Pandas version checks
-
[X] I have checked that this issue has not already been reported.
-
[X] I have confirmed this bug exists on the latest version of pandas.
-
[ ] I have confirmed this bug exists on the main branch of pandas.
Reproducible Example
import pandas as pd
di = pd.DataFrame({'A':[1, 2, 4],'B':[3, 4, -5]}, dtype='Int64')
di.sum().dtypes # dtype('int64')
di.sum(axis=1).dtypes # dtype('float64') ??
di.T.sum().T.dtypes # dtype('int64')
di.T.sum().T - di.sum(axis=1)
# 0 0.0
# 1 0.0
# 2 0.0
# dtype: float64
df = pd.DataFrame({'A':[1, 2, pd.NA, 4],'B':[3, pd.NA, 4, -5]}, dtype="Int64")
assert( (df.sum().dtypes == 'int64') and
(df.sum(axis=1).dtypes == 'float64')and
(df.T.sum().T.dtypes == 'int64') )
dg = pd.DataFrame({'A':[1, 2, None, 4],'B':[3, None, 4, -5]}, dtype='int') # FutureWarning
assert( (dg.sum().dtypes == 'O') and (dg.sum(axis=1).dtypes == 'float64'))
dh = pd.DataFrame({'A':[1, 2, 4],'B':[3, 4, -5]}, dtype='int')
assert(dh.sum().dtypes == dh.sum(axis=1).dtypes == 'int64')
Issue Description
With normal integers dh.sum(axis=1); dh.sum()
the obtained sums are integers as well unless a value is missing, then things go odd (with dg.sum(); dg.sum(axis=1)
) one gets an object or a float.
The proposed solution for this, the Nullable integer type ('Int64'), only partly works here.
Summing along the index axis (0, default), di.sum()
, keeps 'Int64' as would be expected.
But this type is not kept when summing over rows, along the columns-axis.
See code example: with di.sum(axis=1)
the resulting sums are dtype 'float' not 'Int64'.
Using the expected behaviour for axis=0, one can keep 'Int64' after summing rows by means of double transposition .
A pd.NA missing value in a dataframe of dtype 'Int64', also yields a float after summing rows (df.sum(axis=1)
)
Expected Behavior
Nullability of 'Int64', would mean that integers are not becoming floats due to other datatypes or after some normal operation on the dataframe (that would not affect integers, like summing).
Installed Versions
INSTALLED VERSIONS
commit : 8dab54d6573f7186ff0c3b6364d5e4dd635ff3e7 python : 3.9.16.final.0 python-bits : 64 OS : Linux OS-release : 5.19.17 Version : #1 SMP PREEMPT_DYNAMIC Mon Oct 24 13:00:29 CDT 2022 machine : x86_64 processor : Intel(R) Core(TM) i7-7700HQ CPU @ 2.80GHz byteorder : little LC_ALL : None LANG : en_GB.UTF-8 LOCALE : en_GB.UTF-8
pandas : 1.5.2 numpy : 1.23.5 pytz : 2022.1 dateutil : 2.8.2 setuptools : 65.1.1 pip : 22.2.2 Cython : 0.29.28 pytest : 7.2.0 hypothesis : None sphinx : 4.5.0 blosc : None feather : None xlsxwriter : 3.0.3 lxml.etree : 4.8.0 html5lib : 1.1 pymysql : None psycopg2 : None jinja2 : 3.0.3 IPython : 8.7.0 pandas_datareader: None bs4 : 4.10.0 bottleneck : None brotli : 1.0.9 fastparquet : None fsspec : None gcsfs : None matplotlib : 3.6.2 numba : None numexpr : 2.8.3 odfpy : None openpyxl : 3.0.10 pandas_gbq : None pyarrow : None pyreadstat : None pyxlsb : None s3fs : None scipy : 1.9.1 snappy : None sqlalchemy : 1.4.45 tables : None tabulate : None xarray : 2022.12.0 xlrd : 1.1.0 xlwt : None zstandard : None tzdata : None
Comment From: phofl
Hi, thanks for your report.
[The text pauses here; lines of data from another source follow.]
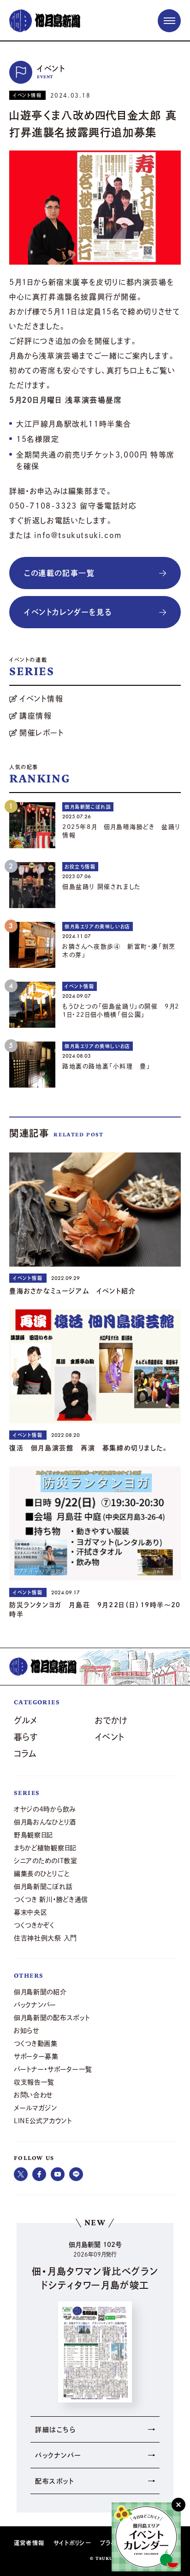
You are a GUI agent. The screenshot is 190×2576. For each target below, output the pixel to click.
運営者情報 (29, 2543)
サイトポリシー (72, 2543)
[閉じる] (178, 2505)
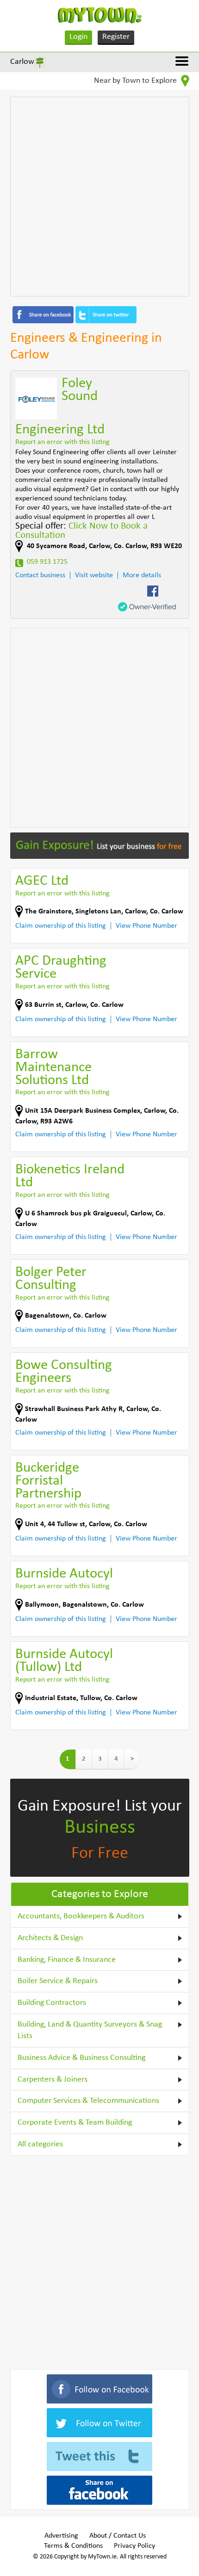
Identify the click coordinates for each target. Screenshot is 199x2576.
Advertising (61, 2535)
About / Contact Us (117, 2535)
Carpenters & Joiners (52, 2079)
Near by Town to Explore (136, 80)
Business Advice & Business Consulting (81, 2057)
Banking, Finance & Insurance (67, 1959)
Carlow (22, 61)
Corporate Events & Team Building (75, 2122)
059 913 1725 (47, 562)
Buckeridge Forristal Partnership (48, 1481)
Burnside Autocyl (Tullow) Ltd (64, 1661)
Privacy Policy (134, 2546)
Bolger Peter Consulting (51, 1279)
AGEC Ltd (41, 881)
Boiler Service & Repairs (58, 1981)
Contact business (40, 575)
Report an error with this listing (62, 442)
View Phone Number (146, 926)
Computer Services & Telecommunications (88, 2100)
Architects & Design (50, 1938)
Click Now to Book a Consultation (81, 530)
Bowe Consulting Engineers (63, 1372)
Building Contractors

We have a bunch of open issues discussing this for reduction operations. Please search the issue tracker
Comment From: brobr
Sorry, for the bother, but whatever you meant by "discussing this for reduction operations", I did not notice this seemingly quite weird error mentioned among the open issues for 'Int64' .
Could you maybe explain what exactly it was the duplicate of? There is talk of 'reduction operations' in #49603 (which does not mention that summing integer values over one axis should change type; it starts with objects), while #42895 referred there concerned the bug that a mean of 'Int64' values did not give a float (which was to be expected). By summing 'Int64' values you would expect to keep the type, or at least consistent output.
Possibly all this stuff is programmatically related but I am not too familiar with the inner workings of pandas. In view of the experimental state of "Int64" I hoped this user-feedback would have been helpful.
Please, don't get me wrong, I appreciate pandas enormously (it made an idea possible I had carried around for years before getting any clue how to do it until I learnt a bit of pandas). Keep up the good work.
Comment From: phofl
The underlying reason is 1D eas like in #42895, the behavior you observed is off for all reduction operations
Comment From: brobr
Thanks, that 1D 'eas' explains it all; sorry I missed that.